Request: Rewrite every one of the rows below, replacing "text label" with "name label" wherever it occurs and leaving everything else unchanged.

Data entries

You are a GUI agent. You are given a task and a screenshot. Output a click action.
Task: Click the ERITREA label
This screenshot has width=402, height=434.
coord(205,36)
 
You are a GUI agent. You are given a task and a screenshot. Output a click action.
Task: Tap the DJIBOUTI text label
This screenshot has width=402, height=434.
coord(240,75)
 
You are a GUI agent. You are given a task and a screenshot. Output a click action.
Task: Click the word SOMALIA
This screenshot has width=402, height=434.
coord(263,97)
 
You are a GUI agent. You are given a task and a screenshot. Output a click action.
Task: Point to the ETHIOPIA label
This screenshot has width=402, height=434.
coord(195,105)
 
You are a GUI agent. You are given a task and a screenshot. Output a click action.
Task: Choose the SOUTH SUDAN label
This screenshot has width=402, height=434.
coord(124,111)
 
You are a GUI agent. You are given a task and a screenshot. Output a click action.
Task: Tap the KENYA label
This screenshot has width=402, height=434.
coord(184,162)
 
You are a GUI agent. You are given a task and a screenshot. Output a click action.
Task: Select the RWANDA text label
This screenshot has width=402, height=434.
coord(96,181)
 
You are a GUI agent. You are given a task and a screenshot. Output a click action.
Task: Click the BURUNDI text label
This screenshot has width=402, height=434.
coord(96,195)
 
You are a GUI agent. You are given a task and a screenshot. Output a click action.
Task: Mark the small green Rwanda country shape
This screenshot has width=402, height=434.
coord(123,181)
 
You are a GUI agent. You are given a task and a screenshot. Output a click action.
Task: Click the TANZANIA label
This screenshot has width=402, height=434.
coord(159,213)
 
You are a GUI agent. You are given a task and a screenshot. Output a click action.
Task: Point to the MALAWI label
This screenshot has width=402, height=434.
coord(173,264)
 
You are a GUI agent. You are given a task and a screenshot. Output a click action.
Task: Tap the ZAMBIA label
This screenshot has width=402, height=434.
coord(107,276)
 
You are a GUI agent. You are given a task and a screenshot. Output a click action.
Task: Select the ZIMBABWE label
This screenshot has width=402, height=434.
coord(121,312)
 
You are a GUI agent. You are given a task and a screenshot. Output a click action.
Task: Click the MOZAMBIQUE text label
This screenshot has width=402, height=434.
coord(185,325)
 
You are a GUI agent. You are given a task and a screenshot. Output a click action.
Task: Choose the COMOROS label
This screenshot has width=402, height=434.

Result:
You are a GUI agent. You are given a task and a screenshot. Output a click action.
Task: Click the ERITREA label
This screenshot has width=402, height=434.
coord(205,36)
 
You are a GUI agent. You are given a task and a screenshot. Output a click action.
Task: Tap the DJIBOUTI name label
This screenshot has width=402, height=434.
coord(240,75)
 
You are a GUI agent. You are given a task and a screenshot. Output a click action.
Task: Click the word SOMALIA
This screenshot has width=402, height=434.
coord(263,97)
 
You are a GUI agent. You are given a task and a screenshot. Output a click action.
Task: Point to the ETHIOPIA label
This screenshot has width=402, height=434.
coord(195,105)
 
You are a GUI agent. You are given a task and a screenshot. Output a click action.
Task: Choose the SOUTH SUDAN label
This screenshot has width=402, height=434.
coord(124,111)
 
You are a GUI agent. You are given a task and a screenshot. Output a click action.
Task: Tap the KENYA label
This screenshot has width=402, height=434.
coord(184,162)
 
You are a GUI agent. You are given a task and a screenshot. Output a click action.
Task: Select the RWANDA name label
This screenshot has width=402, height=434.
coord(96,181)
 
You are a GUI agent. You are given a task and a screenshot. Output a click action.
Task: Click the BURUNDI name label
This screenshot has width=402, height=434.
coord(96,195)
 
You are a GUI agent. You are given a task and a screenshot. Output a click action.
Task: Mark the small green Rwanda country shape
This screenshot has width=402, height=434.
coord(123,181)
 
You are a GUI agent. You are given a task and a screenshot. Output a click action.
Task: Click the TANZANIA label
This screenshot has width=402, height=434.
coord(159,213)
 
You are a GUI agent. You are given a task and a screenshot. Output a click action.
Task: Point to the MALAWI label
This screenshot has width=402, height=434.
coord(173,264)
 
You are a GUI agent. You are given a task and a screenshot. Output a click action.
Task: Tap the ZAMBIA label
This screenshot has width=402, height=434.
coord(107,276)
 
You are a GUI agent. You are given a task and a screenshot. Output a click action.
Task: Select the ZIMBABWE label
This screenshot has width=402, height=434.
coord(121,312)
 
You are a GUI agent. You are given a task and a screenshot. Output a click action.
Task: Click the MOZAMBIQUE name label
This screenshot has width=402, height=434.
coord(185,325)
 
You are a GUI agent. You are given a task and a screenshot. Output a click action.
Task: Choose the COMOROS label
This screenshot has width=402, height=434.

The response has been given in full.